How to replay Event Sourcing events reliably?

Question

One of great promises of Event Sourcing is the ability to replay events. When there's no relationship between entities (e.g. blob storage, user profiles) it works great, but how to do replay quckly when there are important relationships to check?

For example: Product(id, name, quantity) and Order(id, list of productIds). If we have CreateProduct and then CreateOrder events, then it will succeed (product is available in warehouse), it's easy to implement e.g. with Kafka (one topic with n1 partitions for products, another with n2 partitions for orders).

During replay everything happens more quickly, and Kafka may reorder the events (e.g. CreateOrder and then CreateProduct), which will give us different behavior than originally (CreateOrder will now fail because product doesn't exist yet). It's because Kafka guarantees ordering only within one topic within one partition. The easy solution would be putting everything into one huge topic with one partition, but this would be completely unscalable, as single-threaded replay of bigger databases could take days at least.

Is there any existing, better solution for quick replaying of related entities? Or should we forget about event sourcing and replaying of events when we need to check relationships in our databases, and replaying is good only for unrelated data?

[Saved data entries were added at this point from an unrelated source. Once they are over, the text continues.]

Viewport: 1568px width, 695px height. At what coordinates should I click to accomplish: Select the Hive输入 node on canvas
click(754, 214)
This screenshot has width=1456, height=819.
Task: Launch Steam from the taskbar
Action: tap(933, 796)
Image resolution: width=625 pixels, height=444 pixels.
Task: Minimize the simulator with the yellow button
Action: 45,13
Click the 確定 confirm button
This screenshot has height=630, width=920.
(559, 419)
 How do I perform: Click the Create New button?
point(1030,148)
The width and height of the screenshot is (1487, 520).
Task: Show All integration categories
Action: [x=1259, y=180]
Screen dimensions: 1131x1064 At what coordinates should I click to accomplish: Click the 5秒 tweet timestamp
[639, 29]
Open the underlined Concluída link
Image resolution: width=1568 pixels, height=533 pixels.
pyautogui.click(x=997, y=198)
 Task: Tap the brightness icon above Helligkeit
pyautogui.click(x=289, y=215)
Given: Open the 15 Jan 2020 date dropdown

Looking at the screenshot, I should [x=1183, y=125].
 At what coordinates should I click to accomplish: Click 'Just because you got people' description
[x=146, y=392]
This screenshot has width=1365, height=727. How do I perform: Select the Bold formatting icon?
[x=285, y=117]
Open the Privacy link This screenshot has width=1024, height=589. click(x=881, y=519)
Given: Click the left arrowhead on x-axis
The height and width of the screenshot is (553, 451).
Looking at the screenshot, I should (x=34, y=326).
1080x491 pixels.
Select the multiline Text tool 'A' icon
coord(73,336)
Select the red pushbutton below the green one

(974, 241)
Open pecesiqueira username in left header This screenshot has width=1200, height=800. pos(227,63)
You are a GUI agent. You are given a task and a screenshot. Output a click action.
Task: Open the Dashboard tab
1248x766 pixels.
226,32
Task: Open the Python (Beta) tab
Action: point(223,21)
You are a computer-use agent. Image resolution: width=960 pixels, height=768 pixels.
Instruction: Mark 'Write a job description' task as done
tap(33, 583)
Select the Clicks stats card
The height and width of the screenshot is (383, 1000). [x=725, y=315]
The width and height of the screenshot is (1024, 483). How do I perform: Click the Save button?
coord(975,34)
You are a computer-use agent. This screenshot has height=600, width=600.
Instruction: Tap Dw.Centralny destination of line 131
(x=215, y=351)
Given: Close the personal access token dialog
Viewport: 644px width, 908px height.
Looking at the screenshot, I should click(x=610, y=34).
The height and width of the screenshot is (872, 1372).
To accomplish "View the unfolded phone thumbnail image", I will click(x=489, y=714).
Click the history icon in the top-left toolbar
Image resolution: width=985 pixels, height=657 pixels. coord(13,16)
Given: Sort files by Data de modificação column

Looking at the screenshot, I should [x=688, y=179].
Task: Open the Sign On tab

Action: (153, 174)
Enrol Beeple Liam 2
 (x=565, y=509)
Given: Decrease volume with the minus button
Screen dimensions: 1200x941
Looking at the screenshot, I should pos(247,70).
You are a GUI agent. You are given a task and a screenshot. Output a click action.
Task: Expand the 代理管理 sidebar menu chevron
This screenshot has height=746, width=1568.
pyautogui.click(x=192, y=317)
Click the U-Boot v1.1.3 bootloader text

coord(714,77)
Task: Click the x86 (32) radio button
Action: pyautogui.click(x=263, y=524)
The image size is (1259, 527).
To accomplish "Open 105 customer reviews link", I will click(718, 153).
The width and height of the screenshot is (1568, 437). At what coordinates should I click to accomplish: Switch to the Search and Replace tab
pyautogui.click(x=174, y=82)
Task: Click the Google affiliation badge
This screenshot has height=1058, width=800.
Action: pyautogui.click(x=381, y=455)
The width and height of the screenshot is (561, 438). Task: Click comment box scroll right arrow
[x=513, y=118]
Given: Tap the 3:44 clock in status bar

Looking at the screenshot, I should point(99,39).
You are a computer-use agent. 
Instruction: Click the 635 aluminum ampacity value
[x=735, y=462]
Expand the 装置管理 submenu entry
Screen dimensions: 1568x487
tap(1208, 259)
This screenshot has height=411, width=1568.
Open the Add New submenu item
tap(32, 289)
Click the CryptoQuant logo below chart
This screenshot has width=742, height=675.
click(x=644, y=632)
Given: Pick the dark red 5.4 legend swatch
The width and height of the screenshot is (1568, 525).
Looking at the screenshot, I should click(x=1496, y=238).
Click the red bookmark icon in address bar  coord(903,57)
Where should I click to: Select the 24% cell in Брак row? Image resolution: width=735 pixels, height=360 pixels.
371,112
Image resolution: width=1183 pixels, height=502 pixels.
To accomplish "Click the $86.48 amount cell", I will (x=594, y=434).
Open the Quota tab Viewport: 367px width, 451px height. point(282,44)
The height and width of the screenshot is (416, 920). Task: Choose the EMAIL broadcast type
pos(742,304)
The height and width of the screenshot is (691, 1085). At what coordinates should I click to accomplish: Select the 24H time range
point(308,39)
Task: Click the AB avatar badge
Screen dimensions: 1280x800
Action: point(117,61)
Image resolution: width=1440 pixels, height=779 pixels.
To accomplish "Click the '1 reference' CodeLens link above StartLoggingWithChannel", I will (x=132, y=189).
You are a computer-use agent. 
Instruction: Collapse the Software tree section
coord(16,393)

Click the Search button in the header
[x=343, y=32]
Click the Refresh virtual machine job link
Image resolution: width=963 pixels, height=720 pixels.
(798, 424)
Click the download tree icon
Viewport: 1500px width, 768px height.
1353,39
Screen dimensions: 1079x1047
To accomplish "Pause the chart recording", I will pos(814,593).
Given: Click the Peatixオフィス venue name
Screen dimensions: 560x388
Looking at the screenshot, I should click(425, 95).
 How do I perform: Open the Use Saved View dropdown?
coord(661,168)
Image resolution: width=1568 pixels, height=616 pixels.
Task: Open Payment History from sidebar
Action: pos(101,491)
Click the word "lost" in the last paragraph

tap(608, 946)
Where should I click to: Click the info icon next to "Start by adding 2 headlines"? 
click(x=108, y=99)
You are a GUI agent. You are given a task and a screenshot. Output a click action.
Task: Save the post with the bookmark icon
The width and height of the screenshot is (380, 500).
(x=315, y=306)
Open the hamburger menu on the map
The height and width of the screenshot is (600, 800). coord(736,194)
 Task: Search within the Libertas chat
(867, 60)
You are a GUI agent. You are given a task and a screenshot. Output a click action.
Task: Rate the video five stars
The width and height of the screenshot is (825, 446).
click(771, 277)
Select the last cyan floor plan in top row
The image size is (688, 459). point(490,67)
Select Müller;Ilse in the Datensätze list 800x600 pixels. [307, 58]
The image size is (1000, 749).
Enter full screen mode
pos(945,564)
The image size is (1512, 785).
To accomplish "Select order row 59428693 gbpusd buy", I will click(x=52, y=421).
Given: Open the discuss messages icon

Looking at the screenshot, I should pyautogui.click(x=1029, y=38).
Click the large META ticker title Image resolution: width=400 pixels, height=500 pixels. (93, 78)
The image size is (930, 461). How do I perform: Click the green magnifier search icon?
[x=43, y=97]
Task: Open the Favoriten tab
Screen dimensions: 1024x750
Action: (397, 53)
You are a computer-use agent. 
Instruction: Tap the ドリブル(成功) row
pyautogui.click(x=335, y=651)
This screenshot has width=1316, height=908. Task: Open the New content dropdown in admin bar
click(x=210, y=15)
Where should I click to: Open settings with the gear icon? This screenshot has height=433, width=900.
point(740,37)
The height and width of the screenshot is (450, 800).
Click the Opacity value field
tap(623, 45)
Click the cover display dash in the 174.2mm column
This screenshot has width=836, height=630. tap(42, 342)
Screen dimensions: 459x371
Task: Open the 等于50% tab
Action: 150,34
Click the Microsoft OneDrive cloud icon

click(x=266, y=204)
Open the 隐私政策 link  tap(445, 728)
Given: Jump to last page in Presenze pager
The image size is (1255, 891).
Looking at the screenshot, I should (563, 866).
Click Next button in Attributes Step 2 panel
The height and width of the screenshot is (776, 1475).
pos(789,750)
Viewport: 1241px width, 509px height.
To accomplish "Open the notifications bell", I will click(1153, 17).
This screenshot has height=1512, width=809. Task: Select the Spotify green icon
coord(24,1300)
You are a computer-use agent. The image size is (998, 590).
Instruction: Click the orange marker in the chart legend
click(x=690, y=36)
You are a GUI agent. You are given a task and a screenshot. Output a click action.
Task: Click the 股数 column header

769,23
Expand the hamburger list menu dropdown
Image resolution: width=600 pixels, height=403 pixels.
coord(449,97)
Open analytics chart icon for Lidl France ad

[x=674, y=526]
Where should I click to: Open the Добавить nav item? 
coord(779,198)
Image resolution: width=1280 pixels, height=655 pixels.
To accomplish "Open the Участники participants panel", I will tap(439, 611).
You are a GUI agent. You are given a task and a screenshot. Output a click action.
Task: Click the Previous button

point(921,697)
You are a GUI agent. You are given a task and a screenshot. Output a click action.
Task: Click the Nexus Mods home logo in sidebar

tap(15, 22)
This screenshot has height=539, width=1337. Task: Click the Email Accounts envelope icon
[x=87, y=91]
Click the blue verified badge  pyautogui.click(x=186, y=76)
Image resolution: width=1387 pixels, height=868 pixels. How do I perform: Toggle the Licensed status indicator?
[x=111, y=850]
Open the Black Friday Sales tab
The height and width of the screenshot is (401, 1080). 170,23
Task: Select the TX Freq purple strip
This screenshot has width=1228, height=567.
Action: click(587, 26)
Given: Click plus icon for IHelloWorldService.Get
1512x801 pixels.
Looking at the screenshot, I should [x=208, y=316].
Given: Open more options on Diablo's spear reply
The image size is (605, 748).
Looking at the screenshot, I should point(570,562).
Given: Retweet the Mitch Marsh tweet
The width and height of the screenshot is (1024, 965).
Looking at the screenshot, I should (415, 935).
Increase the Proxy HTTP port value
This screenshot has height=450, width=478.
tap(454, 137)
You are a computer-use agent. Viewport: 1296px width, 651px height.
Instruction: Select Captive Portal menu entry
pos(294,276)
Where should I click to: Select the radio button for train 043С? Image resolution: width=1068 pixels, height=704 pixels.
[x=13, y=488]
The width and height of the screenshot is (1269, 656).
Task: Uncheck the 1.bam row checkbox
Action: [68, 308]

You need to build the replay logic to validate that there is a relationship to form just like you probably needed when the original events were created (original data makes no guarantee on time or event-rate, either, as that is only a perception). Kafka itself isn't reordering events since the topics are immutable — OneCricketeer, Aug 25 '21 at 14:17
When you have >1 partition per topic, Kafka can (and typically will) reorder event delivery, only order within one partition is guaranteed. Everyone usually has >1 partition per topic to improve scalability. — iirekm, Aug 25 '21 at 14:27
That is the consumer client, not Kafka doing that, and no, offset order within single partitions is not changed when polling — OneCricketeer, Aug 25 '21 at 14:31
It is correct to say that from the consumer's perspective the order in which messages in different Kafka partitions are received is not defined. — Levi Ramsey, Aug 25 '21 at 16:17
Using Kafka for Event Sourcing is problematic. See: https://serialized.io/blog/apache-kafka-is-not-for-event-sourcing/ — CraigTP, Aug 27 '21 at 08:25
Their problem is different, they want to make event store almost a SQL database (querying events, optimistic locking on events, etc). For most event sourcing applications it's not needed. Even if you stored messages in an (ACID-compliant) SQL database, when you wanted to scale it (process in multiple threads or machines), you would get the same problem. — iirekm, Aug 27 '21 at 18:02
@iirekm that's where something like Akka (specifically Cluster Sharding and Persistence) comes in. — Levi Ramsey, Aug 27 '21 at 19:25

score 0 · Answer 1 · answered Aug 25 '21 at 16:36

As a practical necessity when event sourcing, you need the ability to conjure up a stream of events for a particular entity so that you can apply your event handler to build up the state. For Kafka, outside of the case where you have so few entities that you can assign an entire topic partition to just the events for a single entity, this entails a linear scan and filter through a partition. So for this reason, while Kafka is very likely to be a critical part of any event-driven/event-based system in relaying events published by a service for consumption by other services (at which point, if we consider the event vs. command dichotomy, we're talking about commands from the perspective of the consuming service), it's not well suited to the role of an event store, which are defined by their ability to quickly give you an ordered stream of the events for a particular entity.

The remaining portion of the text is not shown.